7. In Act 3, Scene 3, Antigonus deposits the infant Perdita upon the “seacoast” of Bohemia, and himself meets a bad end, as we learn from the famous stage direction, “Exit pursued by a bear.” What justification is there for the fate Antigonus suffers, and how does the Clown’s relation of it afterwards amount to more than comic relief? In other words, how does the death of this character, combined with the abandonment of Perdita and her discovery by an old Shepherd, move the drama forwards both plotwise and thematically?
8. In Act 4, Scene 1, what powers does “Time” claim with regard to dramatic representation? What does “Time” ask of the play-going audience of Shakespeare’s day or, indeed, of any audience in any age?
9. In Act 4, Scenes 3 and 4, Autolycus enters the play with a song and takes part in the shepherds’ festivities.

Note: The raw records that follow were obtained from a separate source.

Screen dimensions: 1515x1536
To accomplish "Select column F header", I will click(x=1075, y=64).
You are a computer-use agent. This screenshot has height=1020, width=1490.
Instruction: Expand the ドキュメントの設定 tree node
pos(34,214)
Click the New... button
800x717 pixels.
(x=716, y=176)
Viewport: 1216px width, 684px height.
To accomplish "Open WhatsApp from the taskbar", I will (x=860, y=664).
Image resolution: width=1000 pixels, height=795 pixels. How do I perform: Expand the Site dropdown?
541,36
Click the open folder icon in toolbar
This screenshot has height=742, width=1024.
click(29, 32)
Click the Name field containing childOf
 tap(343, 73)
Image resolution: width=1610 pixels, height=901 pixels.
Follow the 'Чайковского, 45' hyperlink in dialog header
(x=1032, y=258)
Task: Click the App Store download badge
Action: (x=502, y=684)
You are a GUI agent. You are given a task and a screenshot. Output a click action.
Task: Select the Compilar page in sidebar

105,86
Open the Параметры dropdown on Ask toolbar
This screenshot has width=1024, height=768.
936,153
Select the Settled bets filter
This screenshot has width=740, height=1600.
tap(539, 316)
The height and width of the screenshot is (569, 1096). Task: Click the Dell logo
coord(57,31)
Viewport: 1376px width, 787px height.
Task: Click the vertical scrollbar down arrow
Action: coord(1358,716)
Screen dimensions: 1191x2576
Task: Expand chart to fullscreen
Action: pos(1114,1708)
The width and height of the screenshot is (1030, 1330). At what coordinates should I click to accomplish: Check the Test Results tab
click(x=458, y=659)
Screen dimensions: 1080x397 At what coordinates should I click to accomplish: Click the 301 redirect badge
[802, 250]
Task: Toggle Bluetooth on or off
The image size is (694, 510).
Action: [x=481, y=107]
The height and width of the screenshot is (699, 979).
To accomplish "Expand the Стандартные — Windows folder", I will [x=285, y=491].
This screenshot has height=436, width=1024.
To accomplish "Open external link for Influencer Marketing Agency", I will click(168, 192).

What ethos informs this character’s actions? What does he do in these scenes, and what effects do his actions have on others? How, if at all, does his presence at the festivities alter your perception of them?
10. In Act 4, Scene 4, Florizel (Polixenes’ son) courts Perdita in a rustic setting. Describe the style of their courting: how do they describe each other’s person and their affection for each other? What are their concerns for the present and their hopes for the future? How does their interaction offer us a “counter-vision” of sexuality, one that opposes Leontes’ dark imaginings about Hermione in Act 2?
11. In Act 4, Scene 4, Polixenes (in disguise) engages Perdita in a conversation about the relationship between artifice and nature. What position does each hold on this relationship — why doesn’t Perdita care for gillyvor flowers, and what argument does Polixenes make against her view? What larger implications does this conversation have for the redemptive role Perdita plays in The Winter’s Tale?
12. In Act 4, Scene 4, Polixenes reveals his true identity and spoils the intended wedding of his son Florizel with Perdita. Why does the King object to this marriage? Explain his concerns in terms of dynastic matters or statecraft. What claims does Polixenes make regarding his rights as a father, aside from these obvious matters of state?
13. In Act 5, Scene 1, what evolution has Paulina’s relationship with Leontes undergone by this late stage of the play? Why does she continue to trouble the repentant king’s already troubled conscience about what he has done to his wife and child? What promise does she extract from him?
14. In Act 5, Scene 1, how do the newly arrived Florizel and Perdita represent themselves to King Leontes? He does he receive them?
15. In Act 5, Scene 2, how does Leontes learn the true identity of Perdita as his long-lost daughter? How is the conversation between the Shepherd, the Clown, and Autolycus connected to or illustrative of the play’s more significant resolutions in this final act? To what extent does the traditional “rustics versus court-dwellers” argument matter in The Winter’s Tale? Is it central, or are other oppositions, patterns, and themes more important? Discuss.
16. In Act 5, Scene 3, Paulina stages the marvelous (but feigned) transformation of a supposed statue made by the Italian Julio Romano into the living Hermione. Paulina has, of course, known that Hermione was alive all the while. What is gained from the particular manner in which Hermione is revealed to Leontes and the entire court?
Edition. Greenblatt, Stephen, Walter Cohen, Suzanne Gossett, Jean E. Howard, Katharine Eisaman Maus, and Gordon McMullan, eds. The Norton Shakespeare: Romances and Poems + Digital Edition. Third edition. New York: W. W. Norton, 2016. ISBN-13: 978-0-393-93862-3.